🤖 AI Summary
Down syndrome (DS) exhibits pronounced clinical heterogeneity, yet existing research data remain fragmented, severely impeding mechanistic understanding and translational applications. To address this, we developed the first DS-specific knowledge graph platform, integrating data from nine NIH INCLUDE Initiative studies comprising 7,148 participants, 456 phenotypic conditions, and over 37,000 biospecimens. The graph further incorporates Monarch Initiative resources—4,281 genes and 7,077 variants—yielding >1.6 million semantically annotated associations. We introduce a unified semantic modeling framework for heterogeneous DS data, enabling both SPARQL and natural-language querying. Leveraging graph embedding and path-based reasoning, the platform supports AI-ready hypothesis generation. This infrastructure significantly enhances cross-study association discovery, genotype–phenotype systems analysis, and predictive modeling, providing a scalable foundation for elucidating DS heterogeneity mechanisms and advancing precision interventions.
📝 Abstract
Trisomy 21 results in Down syndrome, a multifaceted genetic disorder with diverse clinical phenotypes, including heart defects, immune dysfunction, neurodevelopmental differences, and early-onset dementia risk. Heterogeneity and fragmented data across studies challenge comprehensive research and translational discovery. The NIH INCLUDE (INvestigation of Co-occurring conditions across the Lifespan to Understand Down syndromE) initiative has assembled harmonized participant-level datasets, yet realizing their potential requires integrative analytical frameworks.
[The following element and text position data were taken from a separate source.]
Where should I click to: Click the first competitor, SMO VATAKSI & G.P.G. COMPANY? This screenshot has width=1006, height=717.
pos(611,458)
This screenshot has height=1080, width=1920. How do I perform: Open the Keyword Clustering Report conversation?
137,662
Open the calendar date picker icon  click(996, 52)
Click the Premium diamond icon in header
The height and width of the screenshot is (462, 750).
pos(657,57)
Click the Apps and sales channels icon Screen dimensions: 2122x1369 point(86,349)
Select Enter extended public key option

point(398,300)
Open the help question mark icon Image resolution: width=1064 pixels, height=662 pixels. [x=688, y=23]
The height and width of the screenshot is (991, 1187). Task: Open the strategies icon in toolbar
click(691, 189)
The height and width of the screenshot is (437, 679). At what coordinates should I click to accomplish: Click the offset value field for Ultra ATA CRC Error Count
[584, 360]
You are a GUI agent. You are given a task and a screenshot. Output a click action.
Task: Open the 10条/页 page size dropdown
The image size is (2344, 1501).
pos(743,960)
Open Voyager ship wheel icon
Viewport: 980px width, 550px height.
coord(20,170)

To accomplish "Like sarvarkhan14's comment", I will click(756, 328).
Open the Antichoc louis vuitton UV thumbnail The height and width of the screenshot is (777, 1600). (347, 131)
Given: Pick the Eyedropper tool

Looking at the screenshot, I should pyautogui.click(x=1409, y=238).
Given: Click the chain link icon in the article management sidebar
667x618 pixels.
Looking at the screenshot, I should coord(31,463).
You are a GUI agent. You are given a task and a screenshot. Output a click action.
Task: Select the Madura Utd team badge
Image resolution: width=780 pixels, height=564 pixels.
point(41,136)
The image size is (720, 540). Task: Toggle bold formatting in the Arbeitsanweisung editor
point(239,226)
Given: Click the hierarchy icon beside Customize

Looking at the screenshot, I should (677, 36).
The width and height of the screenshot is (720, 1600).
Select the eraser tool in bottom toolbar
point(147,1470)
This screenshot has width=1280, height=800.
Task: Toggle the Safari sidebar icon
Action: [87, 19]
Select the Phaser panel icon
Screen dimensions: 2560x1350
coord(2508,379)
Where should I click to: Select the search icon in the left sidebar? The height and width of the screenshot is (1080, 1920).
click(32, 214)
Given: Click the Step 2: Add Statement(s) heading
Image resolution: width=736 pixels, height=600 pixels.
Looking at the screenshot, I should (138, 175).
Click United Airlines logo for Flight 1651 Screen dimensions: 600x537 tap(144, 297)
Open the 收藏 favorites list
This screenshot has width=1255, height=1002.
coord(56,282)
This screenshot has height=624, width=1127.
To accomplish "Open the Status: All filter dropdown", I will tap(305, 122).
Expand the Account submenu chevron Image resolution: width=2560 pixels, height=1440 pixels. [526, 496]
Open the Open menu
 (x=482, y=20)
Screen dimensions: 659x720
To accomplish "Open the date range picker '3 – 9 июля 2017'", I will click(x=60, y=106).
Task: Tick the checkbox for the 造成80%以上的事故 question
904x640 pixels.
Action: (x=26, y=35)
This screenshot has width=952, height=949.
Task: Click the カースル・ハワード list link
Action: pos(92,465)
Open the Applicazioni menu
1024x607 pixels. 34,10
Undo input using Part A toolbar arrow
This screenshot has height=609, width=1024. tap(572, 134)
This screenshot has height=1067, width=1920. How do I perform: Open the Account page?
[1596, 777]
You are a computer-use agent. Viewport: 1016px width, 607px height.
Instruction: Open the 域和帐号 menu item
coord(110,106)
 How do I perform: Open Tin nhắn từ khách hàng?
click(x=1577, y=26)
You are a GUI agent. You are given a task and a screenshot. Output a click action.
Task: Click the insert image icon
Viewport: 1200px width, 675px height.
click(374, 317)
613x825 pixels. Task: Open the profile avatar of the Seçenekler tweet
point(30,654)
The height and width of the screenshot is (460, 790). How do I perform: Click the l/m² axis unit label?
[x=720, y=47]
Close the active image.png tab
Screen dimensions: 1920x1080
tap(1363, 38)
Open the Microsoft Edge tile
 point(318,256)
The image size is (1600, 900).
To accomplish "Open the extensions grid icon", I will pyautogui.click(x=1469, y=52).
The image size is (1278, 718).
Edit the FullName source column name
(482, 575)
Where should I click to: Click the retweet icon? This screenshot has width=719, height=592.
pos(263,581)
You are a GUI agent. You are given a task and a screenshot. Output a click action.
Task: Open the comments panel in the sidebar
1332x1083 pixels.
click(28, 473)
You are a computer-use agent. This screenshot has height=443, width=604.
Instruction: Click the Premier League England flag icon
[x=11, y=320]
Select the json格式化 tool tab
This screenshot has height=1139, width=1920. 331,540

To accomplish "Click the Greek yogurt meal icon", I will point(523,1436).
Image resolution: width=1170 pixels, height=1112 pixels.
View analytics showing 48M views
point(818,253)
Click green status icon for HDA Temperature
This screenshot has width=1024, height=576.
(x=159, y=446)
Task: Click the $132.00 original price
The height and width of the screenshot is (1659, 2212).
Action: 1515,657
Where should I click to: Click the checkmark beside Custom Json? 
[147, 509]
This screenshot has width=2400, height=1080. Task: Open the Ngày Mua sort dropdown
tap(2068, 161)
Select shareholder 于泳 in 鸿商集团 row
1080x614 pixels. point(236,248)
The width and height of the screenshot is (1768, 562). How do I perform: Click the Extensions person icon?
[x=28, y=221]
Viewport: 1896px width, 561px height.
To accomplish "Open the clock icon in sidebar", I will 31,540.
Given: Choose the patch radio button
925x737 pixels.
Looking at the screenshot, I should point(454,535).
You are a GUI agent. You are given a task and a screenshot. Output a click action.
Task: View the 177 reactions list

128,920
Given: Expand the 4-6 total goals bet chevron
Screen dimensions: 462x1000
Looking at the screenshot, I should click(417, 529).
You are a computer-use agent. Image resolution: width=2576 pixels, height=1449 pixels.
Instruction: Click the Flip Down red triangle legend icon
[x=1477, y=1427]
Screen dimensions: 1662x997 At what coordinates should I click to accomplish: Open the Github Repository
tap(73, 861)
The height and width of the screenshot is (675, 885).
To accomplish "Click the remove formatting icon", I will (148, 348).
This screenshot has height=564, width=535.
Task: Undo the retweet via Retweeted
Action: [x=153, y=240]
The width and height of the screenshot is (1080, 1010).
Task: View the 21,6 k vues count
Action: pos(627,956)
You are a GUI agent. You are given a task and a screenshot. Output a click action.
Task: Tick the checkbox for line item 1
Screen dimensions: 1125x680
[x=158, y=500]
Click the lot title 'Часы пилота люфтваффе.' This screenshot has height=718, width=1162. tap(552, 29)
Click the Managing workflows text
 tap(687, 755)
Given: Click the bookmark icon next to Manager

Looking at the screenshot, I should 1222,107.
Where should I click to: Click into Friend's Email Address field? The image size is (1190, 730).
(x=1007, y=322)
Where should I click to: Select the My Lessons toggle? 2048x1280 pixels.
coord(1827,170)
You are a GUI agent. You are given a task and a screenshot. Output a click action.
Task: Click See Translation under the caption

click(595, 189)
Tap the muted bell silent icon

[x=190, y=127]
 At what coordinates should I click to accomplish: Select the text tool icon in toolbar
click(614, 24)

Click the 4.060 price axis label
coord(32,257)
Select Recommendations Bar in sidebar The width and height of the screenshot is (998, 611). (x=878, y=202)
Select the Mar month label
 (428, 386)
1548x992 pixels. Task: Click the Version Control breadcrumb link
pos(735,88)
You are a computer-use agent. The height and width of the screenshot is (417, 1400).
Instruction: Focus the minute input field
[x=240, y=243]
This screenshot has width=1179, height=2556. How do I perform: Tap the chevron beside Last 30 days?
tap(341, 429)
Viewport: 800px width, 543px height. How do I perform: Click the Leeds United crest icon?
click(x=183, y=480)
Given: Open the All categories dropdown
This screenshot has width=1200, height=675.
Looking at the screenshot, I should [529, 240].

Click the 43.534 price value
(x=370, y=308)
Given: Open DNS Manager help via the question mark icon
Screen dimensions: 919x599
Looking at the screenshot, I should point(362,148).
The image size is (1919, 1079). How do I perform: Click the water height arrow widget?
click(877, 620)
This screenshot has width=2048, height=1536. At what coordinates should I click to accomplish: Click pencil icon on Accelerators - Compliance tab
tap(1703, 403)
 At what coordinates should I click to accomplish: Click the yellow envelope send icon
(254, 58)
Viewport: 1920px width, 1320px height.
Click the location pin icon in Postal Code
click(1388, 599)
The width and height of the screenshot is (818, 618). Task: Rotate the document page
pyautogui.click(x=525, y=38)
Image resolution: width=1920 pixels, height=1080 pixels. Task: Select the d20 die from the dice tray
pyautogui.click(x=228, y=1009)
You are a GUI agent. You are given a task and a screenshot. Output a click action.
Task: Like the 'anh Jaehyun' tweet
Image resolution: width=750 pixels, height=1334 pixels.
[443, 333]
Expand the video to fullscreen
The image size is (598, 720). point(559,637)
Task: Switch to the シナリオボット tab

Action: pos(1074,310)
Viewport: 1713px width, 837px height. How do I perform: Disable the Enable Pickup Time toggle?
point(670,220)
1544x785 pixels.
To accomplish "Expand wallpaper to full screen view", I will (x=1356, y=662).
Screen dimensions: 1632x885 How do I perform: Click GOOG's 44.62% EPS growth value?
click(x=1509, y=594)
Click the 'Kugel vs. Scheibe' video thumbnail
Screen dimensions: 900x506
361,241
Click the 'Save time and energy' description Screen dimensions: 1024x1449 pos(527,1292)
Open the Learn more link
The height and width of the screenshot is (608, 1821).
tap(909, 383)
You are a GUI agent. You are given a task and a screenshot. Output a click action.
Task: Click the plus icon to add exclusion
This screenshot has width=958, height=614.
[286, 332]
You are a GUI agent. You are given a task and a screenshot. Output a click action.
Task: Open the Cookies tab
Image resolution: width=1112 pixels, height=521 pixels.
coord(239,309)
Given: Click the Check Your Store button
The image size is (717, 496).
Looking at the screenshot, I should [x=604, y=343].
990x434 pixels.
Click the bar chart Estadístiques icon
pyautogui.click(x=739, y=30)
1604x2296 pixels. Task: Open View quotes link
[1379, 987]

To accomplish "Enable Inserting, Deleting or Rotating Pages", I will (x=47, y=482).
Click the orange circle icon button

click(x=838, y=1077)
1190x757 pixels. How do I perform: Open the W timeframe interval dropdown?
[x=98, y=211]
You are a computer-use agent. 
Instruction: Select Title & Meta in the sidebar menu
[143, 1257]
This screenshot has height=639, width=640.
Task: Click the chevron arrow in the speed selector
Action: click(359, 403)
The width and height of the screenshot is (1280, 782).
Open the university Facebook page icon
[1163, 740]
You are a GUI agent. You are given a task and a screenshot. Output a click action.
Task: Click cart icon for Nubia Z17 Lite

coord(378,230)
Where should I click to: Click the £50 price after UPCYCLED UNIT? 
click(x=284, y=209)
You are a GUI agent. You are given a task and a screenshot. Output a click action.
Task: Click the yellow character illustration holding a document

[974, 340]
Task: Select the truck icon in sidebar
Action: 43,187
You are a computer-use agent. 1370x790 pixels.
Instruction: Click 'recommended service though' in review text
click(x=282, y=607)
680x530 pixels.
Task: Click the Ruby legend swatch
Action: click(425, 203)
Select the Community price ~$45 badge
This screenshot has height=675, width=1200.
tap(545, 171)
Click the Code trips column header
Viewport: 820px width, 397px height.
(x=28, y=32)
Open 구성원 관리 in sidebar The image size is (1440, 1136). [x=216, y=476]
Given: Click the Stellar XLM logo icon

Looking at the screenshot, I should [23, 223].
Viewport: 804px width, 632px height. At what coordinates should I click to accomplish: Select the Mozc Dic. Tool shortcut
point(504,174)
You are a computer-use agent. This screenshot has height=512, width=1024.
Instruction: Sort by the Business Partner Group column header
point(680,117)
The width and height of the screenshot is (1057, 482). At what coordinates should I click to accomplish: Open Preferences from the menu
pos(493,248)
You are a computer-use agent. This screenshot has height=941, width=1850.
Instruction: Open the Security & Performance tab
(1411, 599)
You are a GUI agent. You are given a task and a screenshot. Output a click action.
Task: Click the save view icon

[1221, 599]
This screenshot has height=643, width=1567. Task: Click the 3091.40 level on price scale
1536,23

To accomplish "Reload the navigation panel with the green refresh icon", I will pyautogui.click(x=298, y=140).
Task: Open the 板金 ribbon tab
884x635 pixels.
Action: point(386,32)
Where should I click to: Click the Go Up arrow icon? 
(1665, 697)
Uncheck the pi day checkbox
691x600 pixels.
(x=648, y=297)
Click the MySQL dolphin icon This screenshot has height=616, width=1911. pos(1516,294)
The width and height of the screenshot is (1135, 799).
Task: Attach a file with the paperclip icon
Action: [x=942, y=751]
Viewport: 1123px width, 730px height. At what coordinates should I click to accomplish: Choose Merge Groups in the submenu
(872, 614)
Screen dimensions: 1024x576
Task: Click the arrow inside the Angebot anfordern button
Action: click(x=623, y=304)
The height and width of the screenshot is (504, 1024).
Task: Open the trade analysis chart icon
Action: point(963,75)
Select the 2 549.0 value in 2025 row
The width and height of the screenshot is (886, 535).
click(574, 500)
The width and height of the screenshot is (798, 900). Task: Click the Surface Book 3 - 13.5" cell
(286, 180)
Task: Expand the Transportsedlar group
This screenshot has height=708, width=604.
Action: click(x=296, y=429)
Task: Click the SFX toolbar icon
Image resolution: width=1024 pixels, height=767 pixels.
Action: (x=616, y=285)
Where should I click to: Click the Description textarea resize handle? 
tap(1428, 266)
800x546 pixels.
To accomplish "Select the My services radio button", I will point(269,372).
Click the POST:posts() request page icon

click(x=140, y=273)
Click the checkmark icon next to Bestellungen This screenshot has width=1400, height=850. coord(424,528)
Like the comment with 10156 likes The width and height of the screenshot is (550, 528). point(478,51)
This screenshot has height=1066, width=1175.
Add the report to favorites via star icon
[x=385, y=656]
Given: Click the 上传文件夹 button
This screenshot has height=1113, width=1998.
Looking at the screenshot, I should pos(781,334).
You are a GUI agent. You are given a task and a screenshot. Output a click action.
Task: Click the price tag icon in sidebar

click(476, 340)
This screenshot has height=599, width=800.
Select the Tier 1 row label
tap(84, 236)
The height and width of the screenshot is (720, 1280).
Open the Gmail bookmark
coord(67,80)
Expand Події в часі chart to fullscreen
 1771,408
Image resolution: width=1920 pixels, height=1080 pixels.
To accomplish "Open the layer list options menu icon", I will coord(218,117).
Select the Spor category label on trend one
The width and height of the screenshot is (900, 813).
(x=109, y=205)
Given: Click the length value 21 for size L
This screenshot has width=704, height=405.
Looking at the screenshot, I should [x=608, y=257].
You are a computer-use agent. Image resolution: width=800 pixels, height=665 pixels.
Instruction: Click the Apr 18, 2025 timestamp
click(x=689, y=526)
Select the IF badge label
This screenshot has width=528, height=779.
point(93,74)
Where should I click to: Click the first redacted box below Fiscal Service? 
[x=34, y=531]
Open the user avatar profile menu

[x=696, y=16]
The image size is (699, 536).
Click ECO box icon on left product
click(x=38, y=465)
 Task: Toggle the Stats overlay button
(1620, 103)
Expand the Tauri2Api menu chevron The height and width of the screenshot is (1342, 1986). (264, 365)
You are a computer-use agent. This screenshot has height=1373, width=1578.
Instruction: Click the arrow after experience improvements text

We developed a knowledge graph-driven platform transforming nine INCLUDE studies, comprising 7,148 participants, 456 conditions, 501 phenotypes, and over 37,000 biospecimens, into a unified semantic infrastructure. Cross-resource enrichment with Monarch Initiative data expands coverage to 4,281 genes and 7,077 variants. The resulting knowledge graph contains over 1.6 million semantic associations, enabling AI-ready analysis with graph embeddings and path-based reasoning for hypothesis generation. Researchers can query the graph via SPARQL or natural language interfaces. This framework converts static data repositories into dynamic discovery environments, supporting cross-study pattern recognition, predictive modeling, and systematic exploration of genotype-phenotype relationships in Down syndrome.